The answer to this question seems almost too obvious to call for discussion. But counsel for the defendant-appellant has pressed his point so strenuously that some analysis seems in order.

It is, of course, elementary, and the defendant-appellant, as it must, concedes, that there are two basic issues in actions to recover for property damage; there is the issue of the amount of the plaintiff's loss and there is the issue of the defendant's liability to respond to the plaintiff to the extent of that loss. And there must be proof by the plaintiff of both issues before he is entitled to a recovery.
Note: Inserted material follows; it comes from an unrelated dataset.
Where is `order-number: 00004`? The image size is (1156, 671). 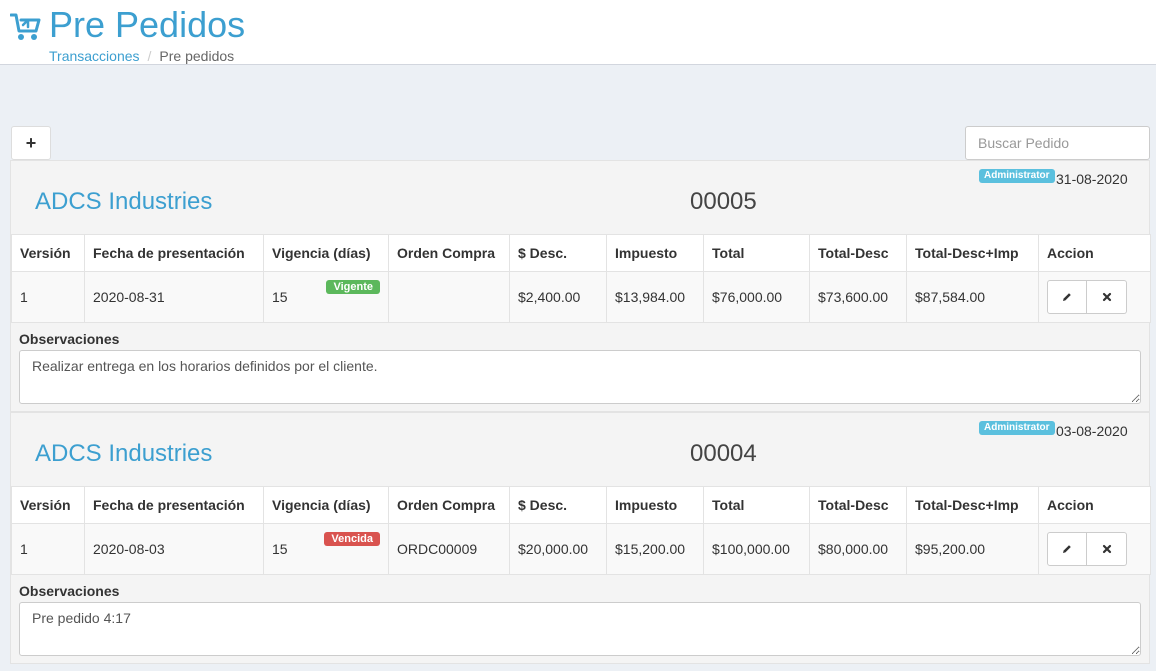 order-number: 00004 is located at coordinates (724, 454).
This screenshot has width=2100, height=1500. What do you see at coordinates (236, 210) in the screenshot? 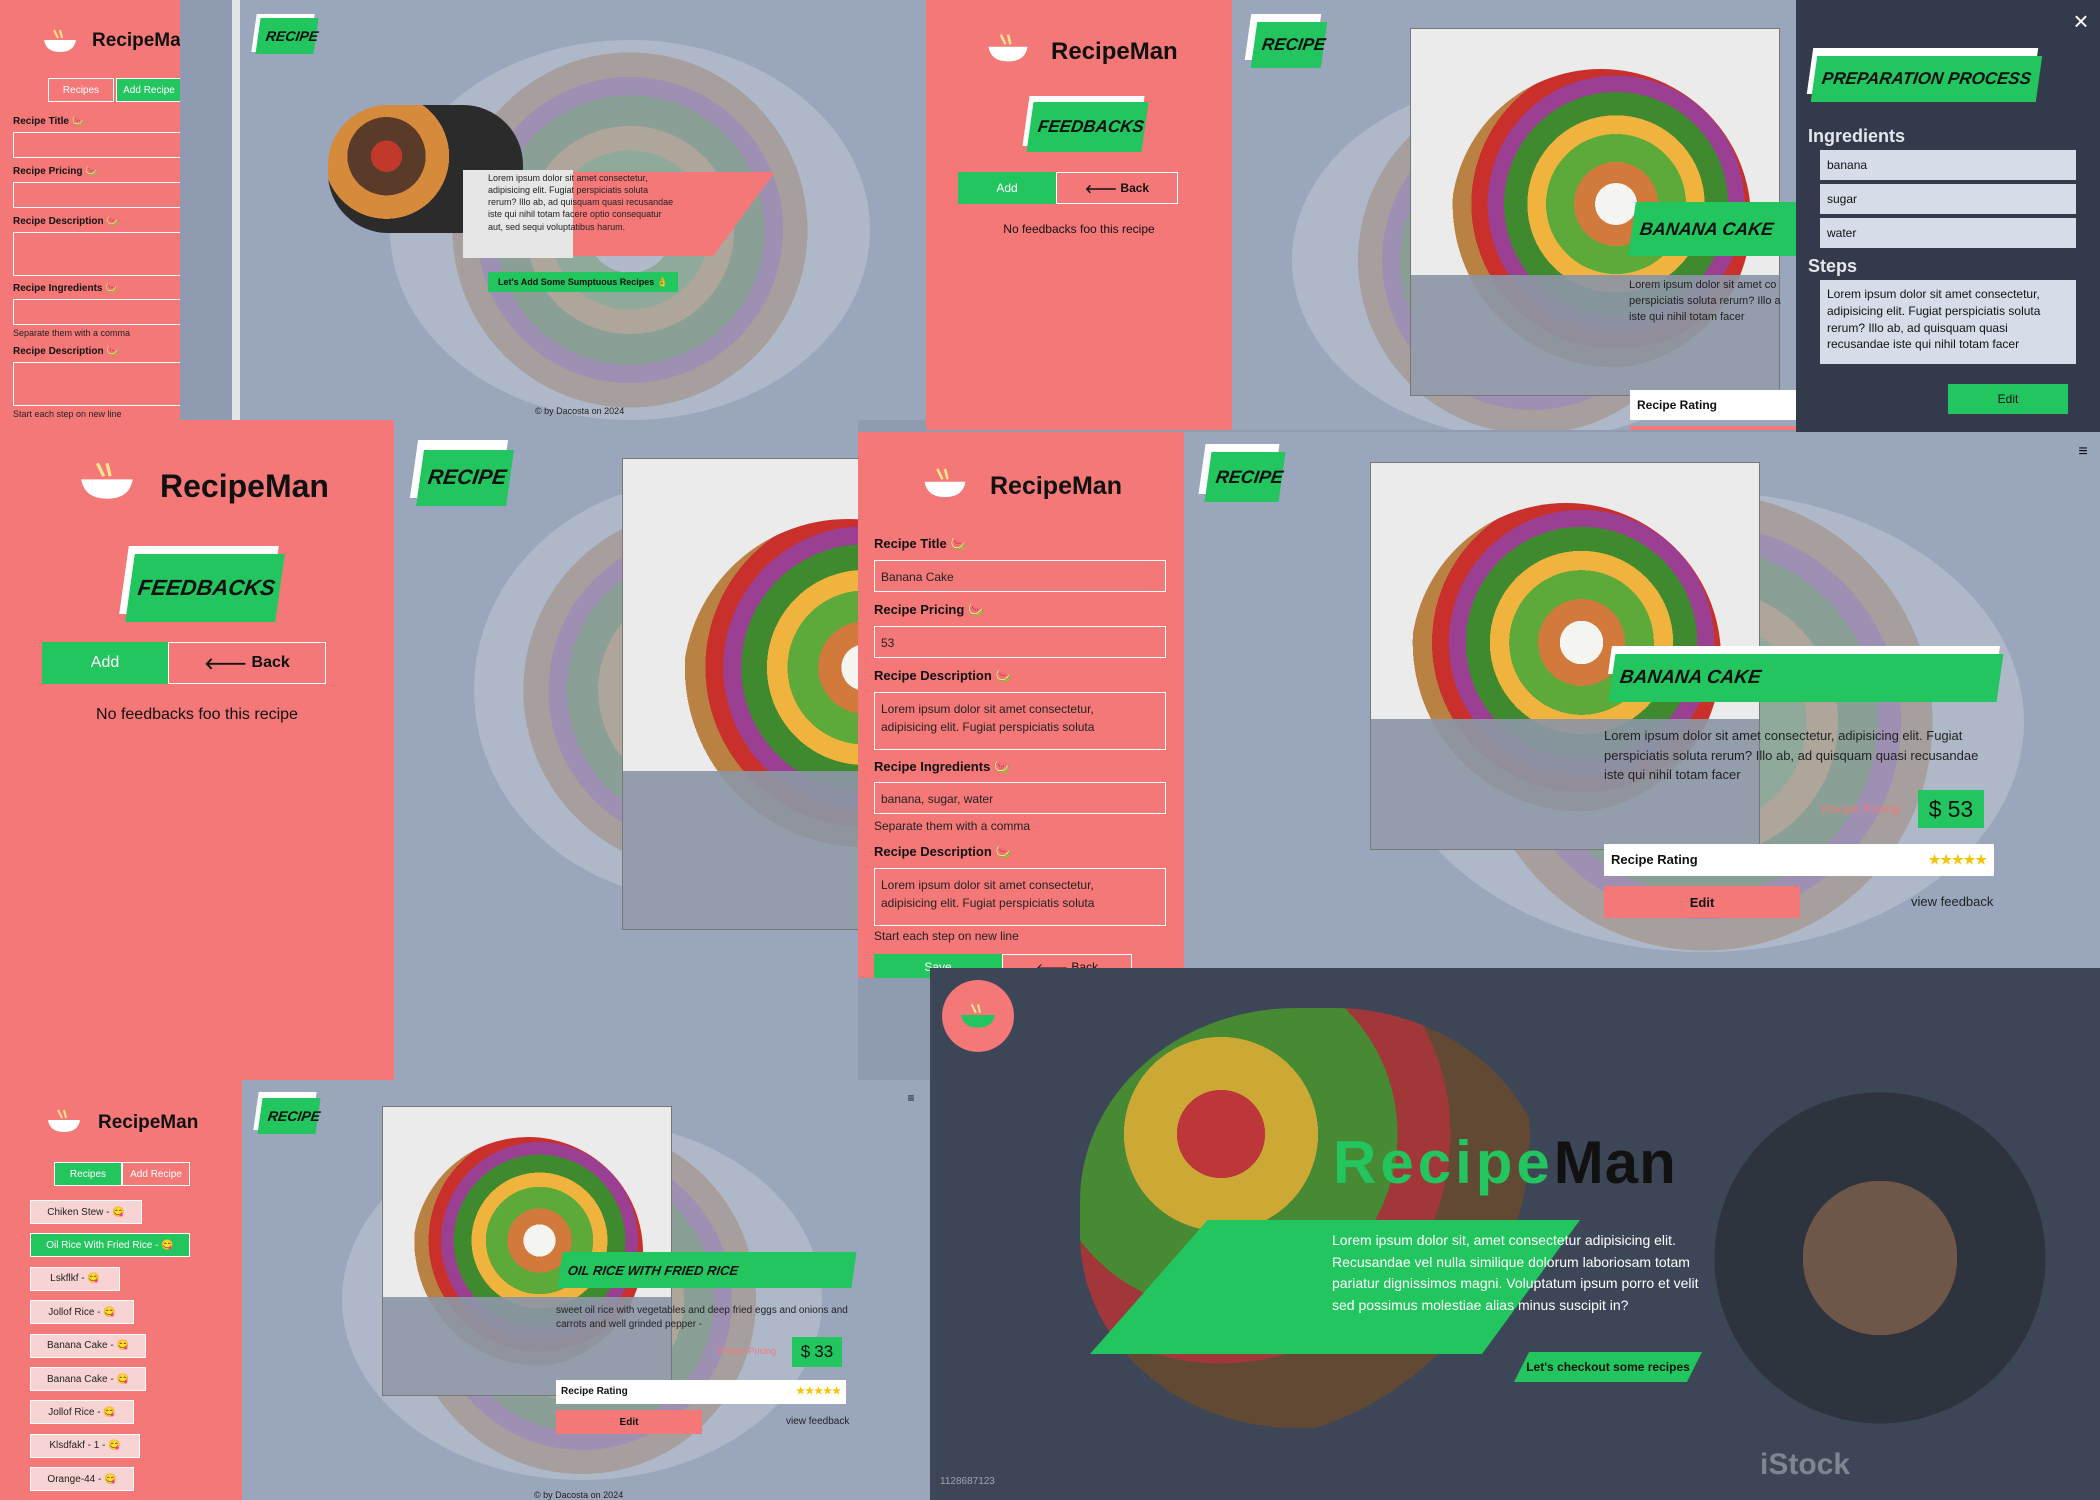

Thus in the ordinary case of this sort a plaintiff-shipper would have to prove not only his damages, which would be the difference between the value of his goods when delivered to the originating carrier for transportation and the value of his goods when delivered by the terminating carrier to the consignee, but he would also have to show that the defendant-carrier was legally liable to respond in damages measured by the difference in the value of his goods. And, to provide a basis for calculating the difference in their value, a shipper in these cases would normally show the condition of his goods when delivered to the originating carrier, so that their value at that time might be determined, and he would also show their damaged condition on delivery to indicate their lessened worth at that time. See Ohio Galvanizing & Mfg. Co. v. Southern Pac. Co., 6 Cir., 1930, 39 F.2d 840, certiorari denied 1930, 282 U.S. 879, 51 S. Ct. 83, 75 L. Ed. 776. Thus the condition of the shippers' goods either at the origin or at the termination of their transportation bears only upon their value at the beginning or at the end of transportation. But by stipulating the amount of damages suffered the difference in their value before and after movement went out of the case making evidence of their condition at either end of their journey immaterial and irrelevant, and leaving in issue only the question of the defendant's liability to pay the stipulated amount of the damages. And certainly the condition of the plaintiffs' goods at the origin of their shipment, or for that matter on delivery, be that condition good, bad, or indifferent, has nothing whatever to do with the question of the defendant's liability to respond in damages. Evidence of the condition of the goods bears only on the issue of the amount of the damages suffered by each plaintiff and that is precisely what was stipulated.

Judgment will be entered affirming the judgment of the District Court.